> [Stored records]
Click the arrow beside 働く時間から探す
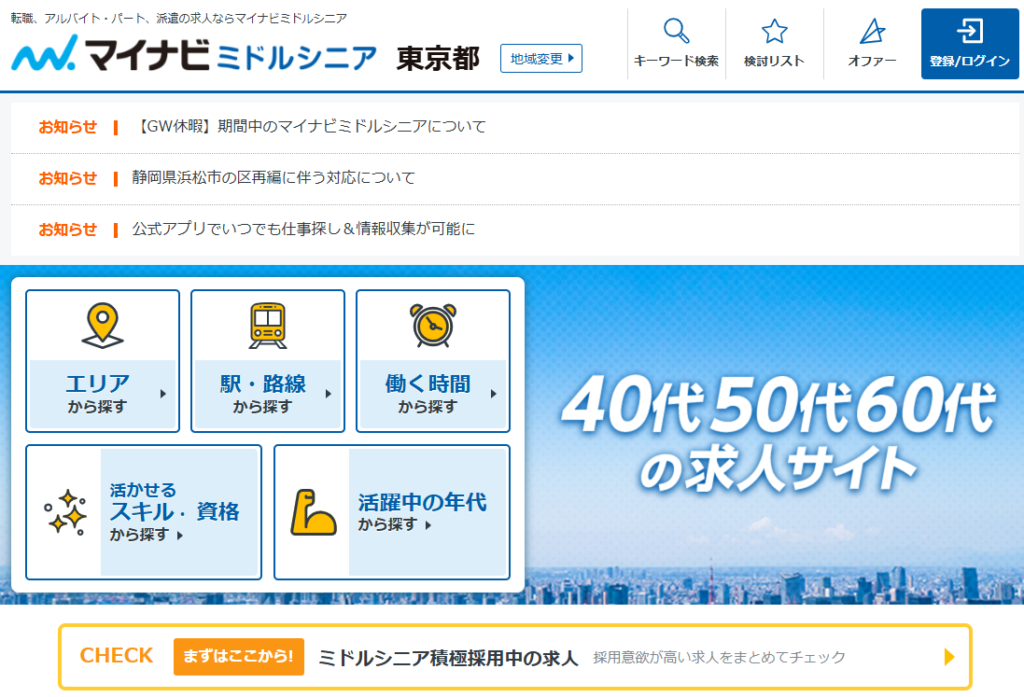Screen dimensions: 1024x697 point(493,394)
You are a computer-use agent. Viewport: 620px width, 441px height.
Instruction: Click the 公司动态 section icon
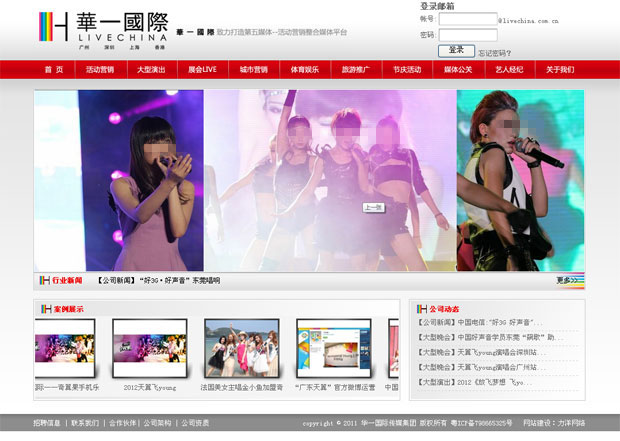click(x=422, y=309)
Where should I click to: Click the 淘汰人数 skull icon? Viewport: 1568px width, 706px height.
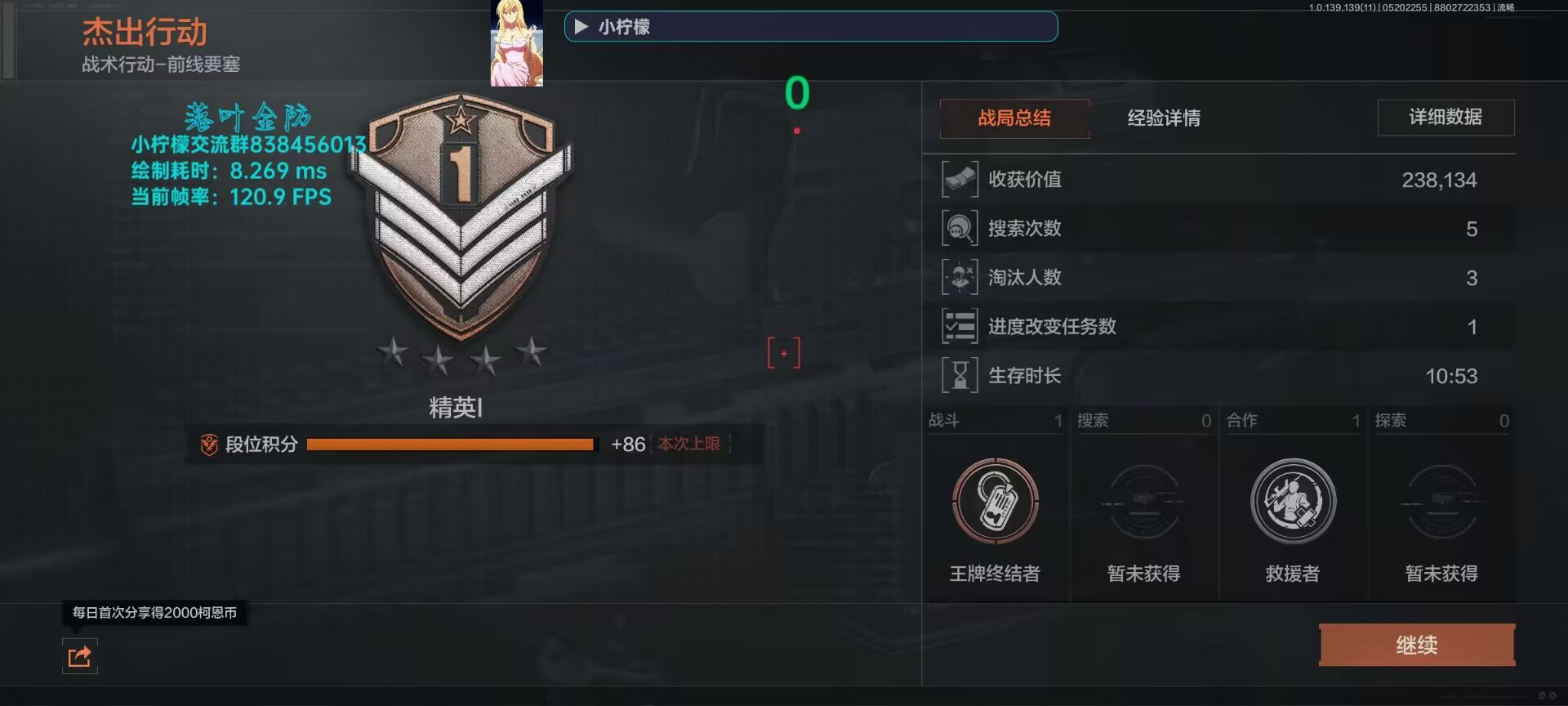[x=960, y=277]
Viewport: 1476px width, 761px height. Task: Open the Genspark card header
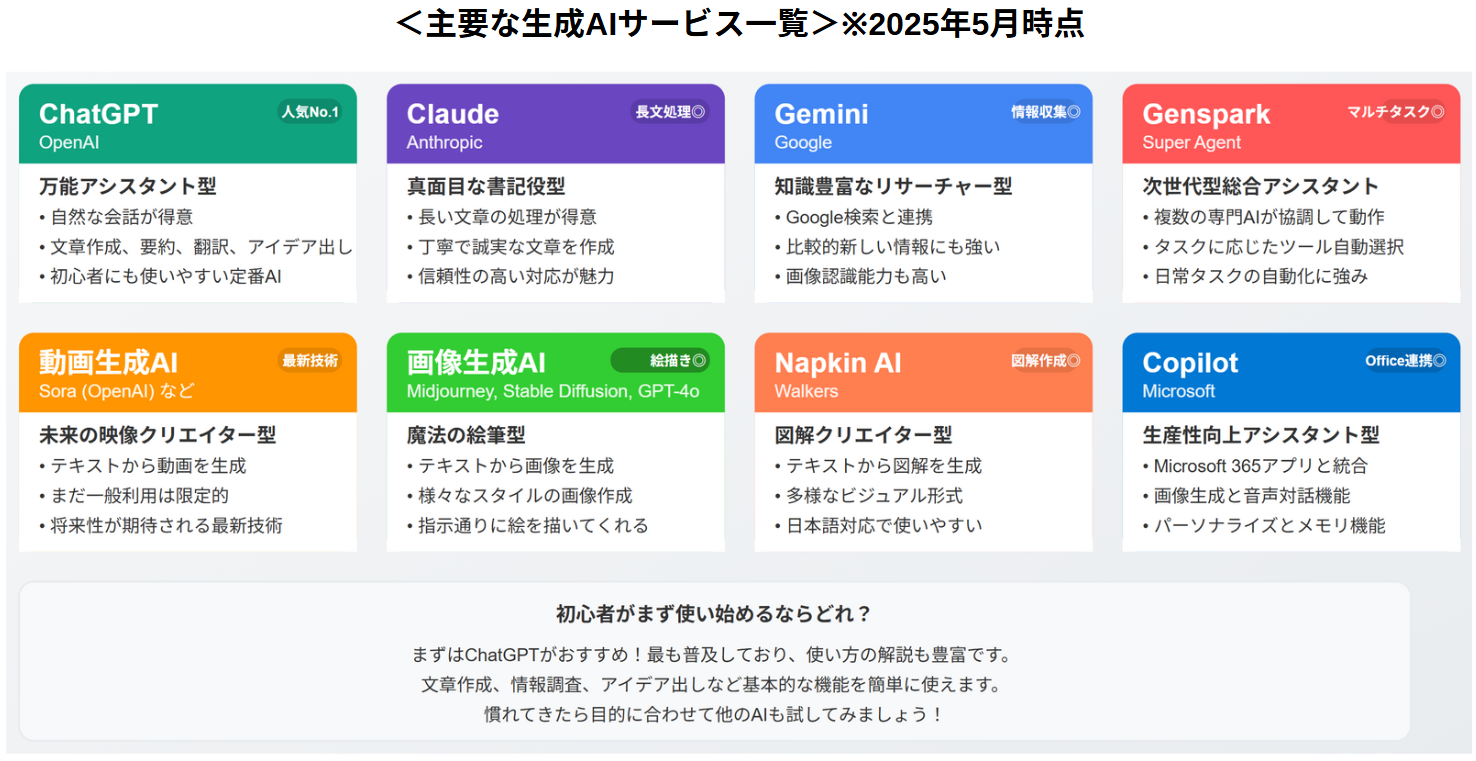click(1291, 124)
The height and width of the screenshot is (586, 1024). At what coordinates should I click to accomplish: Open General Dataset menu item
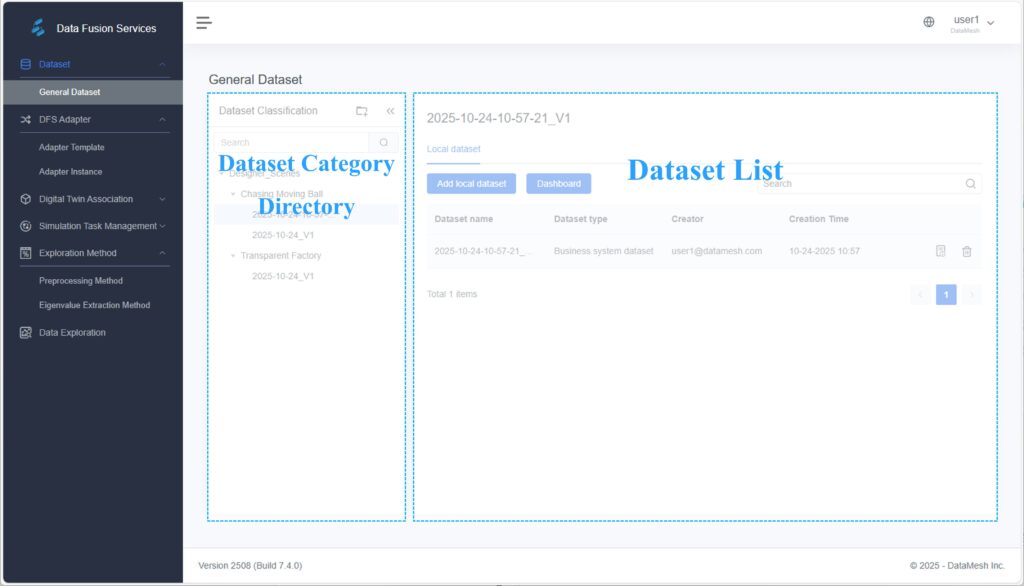[70, 92]
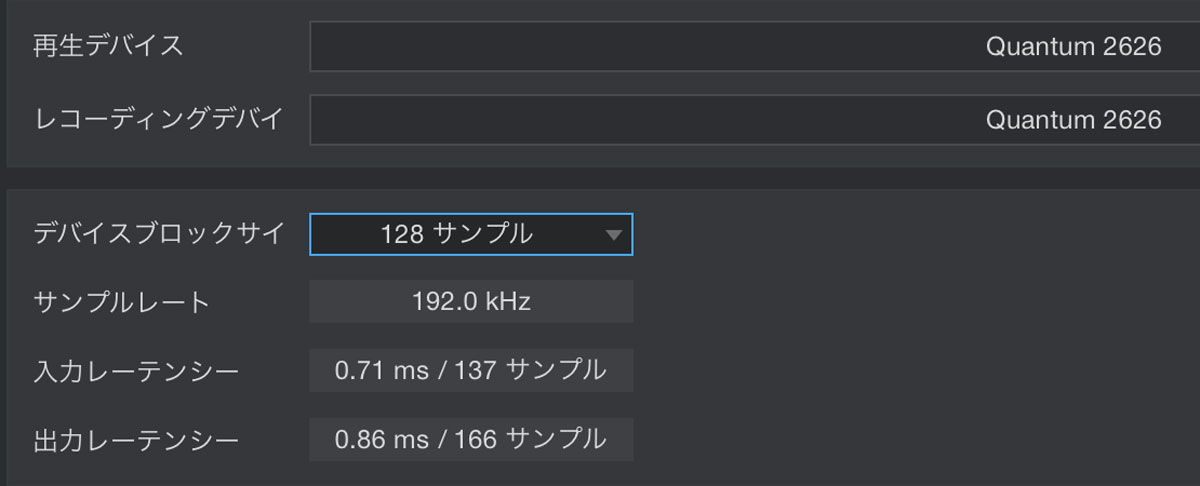Click the 出力レーテンシー label
This screenshot has width=1200, height=486.
pyautogui.click(x=136, y=440)
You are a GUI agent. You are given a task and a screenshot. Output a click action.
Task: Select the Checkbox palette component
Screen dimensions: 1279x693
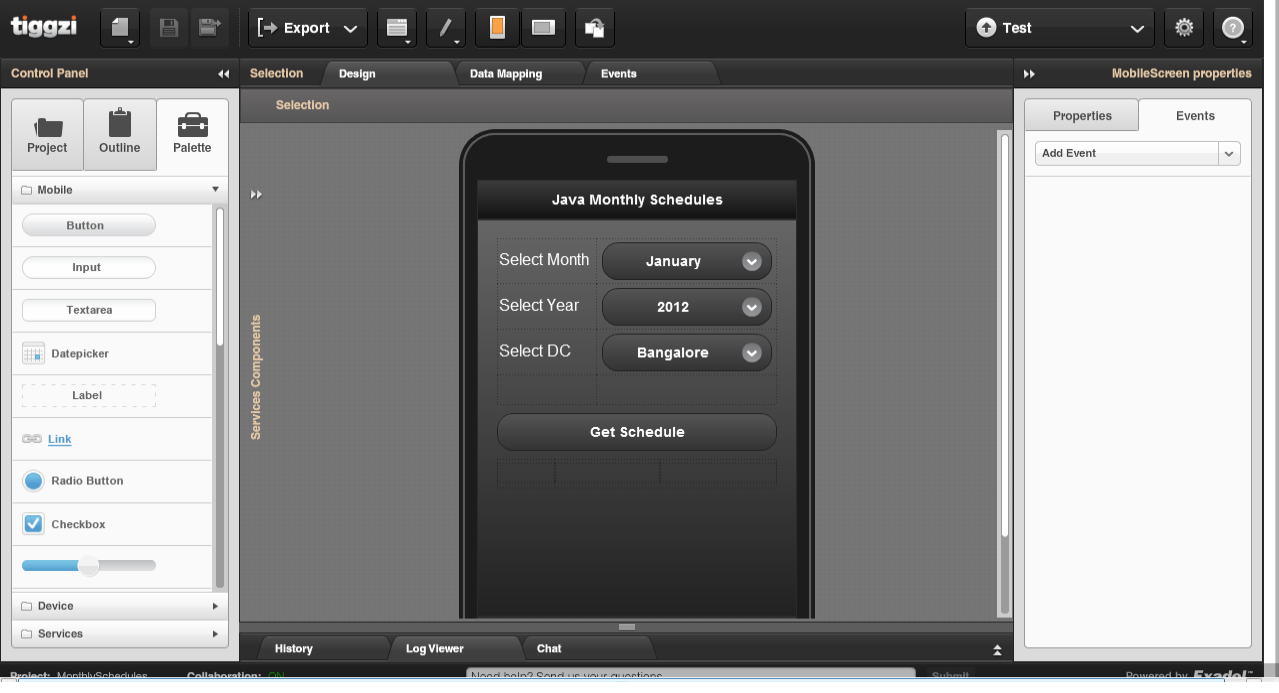pos(78,524)
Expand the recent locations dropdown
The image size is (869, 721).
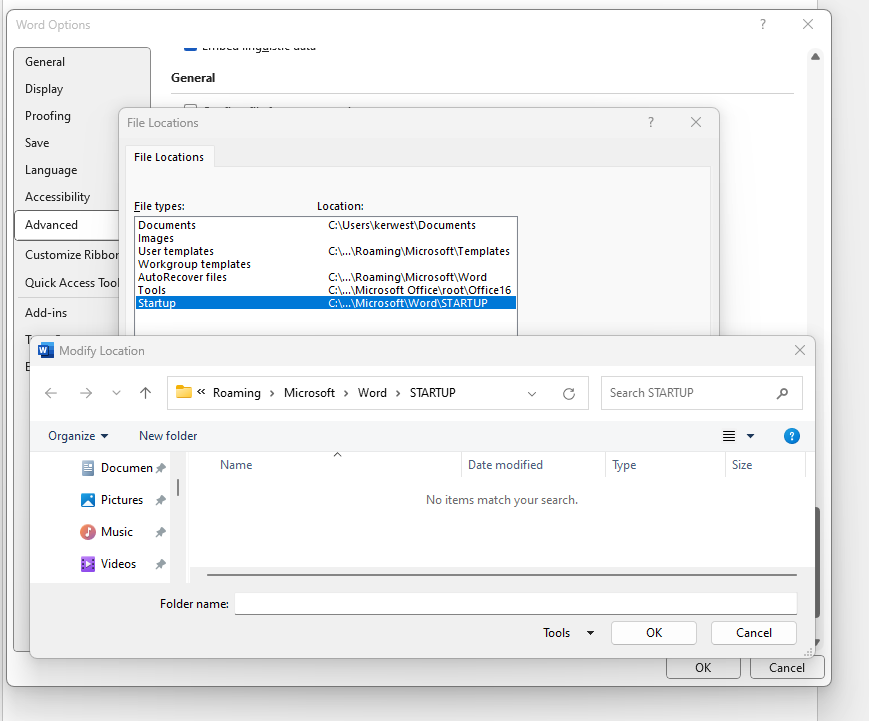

> [Task statement] Which lines of the data hold the string "agent"? Return each of them.

> [Result of the task]
You are a computer-use agent. Viewport: 620px width, 441px height.
You are a GUI agent. You are given a task and a screenshot. Output a click action.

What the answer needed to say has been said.